Rafael Marques é outro ponto de questionamento. Na verdade, o que incomoda é o fato de ele ser um atacante e ainda não ter marcado nenhum gol. Porém, não podemos esquecer que, contra o Flamengo, Rafael Marques teve uma boa atuação, inclusive dando passes para armar contra-ataques. Contudo, um jogador que atuou por dez anos fora do Brasil, nem sempre tem uma adaptação tão rápida. Oswaldo conhece o potencial desse jogador acompanhando-o enquanto ele atuava no Japão. E Oswaldo não seria burro para insistir com um jogador sem qualidade nenhuma, que só iria prejudicá-lo.
Outra coisa importante é que um time não se forma da noite para o dia.
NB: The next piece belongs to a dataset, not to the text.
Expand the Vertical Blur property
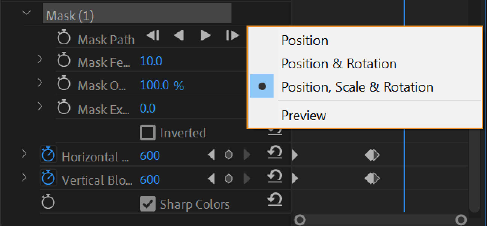487x226 pixels. (x=24, y=178)

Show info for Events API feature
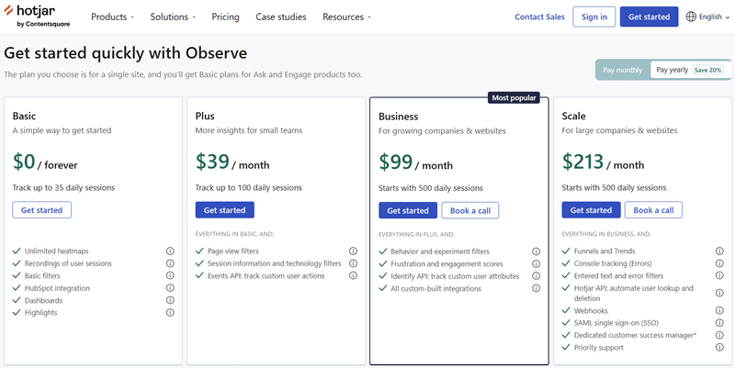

Temos visto exemplos de times que se tornaram vencedores após um período de trabalho, com o técnico tendo tempo para implantar seu esquema de jogo. Basta lembrarmos do técnico Tite, do Corinthians. Quando o time foi eliminado da pré-Libertadores, grande parte da torcida corintiana pediu a demissão de Tite. A diretoria do Corinthians, indo contra a vontade de boa parte de seus torcedores, decidiu manter o técnico para que ele desse continuidade ao trabalho. Resultado: o Corinthians foi campeão Brasileiro, campeão da Libertadores e campeão Mundial.
Se analisarmos o passado recente do Botafogo, veremos um time que entrava no Brasileiro brigando apenas para não cair. Nos últimos anos, a equipe tem ficado sempre entre os dez primeiros, tem brigado por vaga na Libertadores e, até mesmo, pelo título. A diretoria, este ano, contratou jogadores para que o time tenha reservas para todas as posições (ano passado só tínhamos três zagueiros e um lateral para cada lado). Além da qualidade, o time tem investido em quantidade para ter um elenco completo, sem necessidade de improvisações. O resto (ou seja, títulos) só virá com trabalho.
É difícil, mas a torcida deve ter paciência e apoiar o time (coisa que, convenhamos, ela não tem feito). A torcida do Botafogo, geralmente, só comparece quando o time chega à final (vimos isso no jogo contra o Vasco), mas não apoia o time, durante as competições, para que ele consiga chegar lá. E, se observarmos o que vem acontecendo nos últimos anos, veremos que todos os times que se tornaram vencedores só conseguiram isso porque tiveram o apoio de suas respectivas torcidas.
Acho que Oswaldo merece uma chance de mostrar seu trabalho, trabalhando sem as costumeiras pressões dos últimos tempos. O time não irá colecionar títulos da noite para o dia. Porém, se um trabalho não for iniciado agora, continuaremos a amargar um jejum de títulos e uma falta de projeção no cenário nacional. O time tem tudo para dar certo, mas, para que isso ocorra, é preciso trabalho, tranquilidade e apoio da torcida.
A Taça Guanabara poderá ser o primeiro de vários títulos nos próximos anos.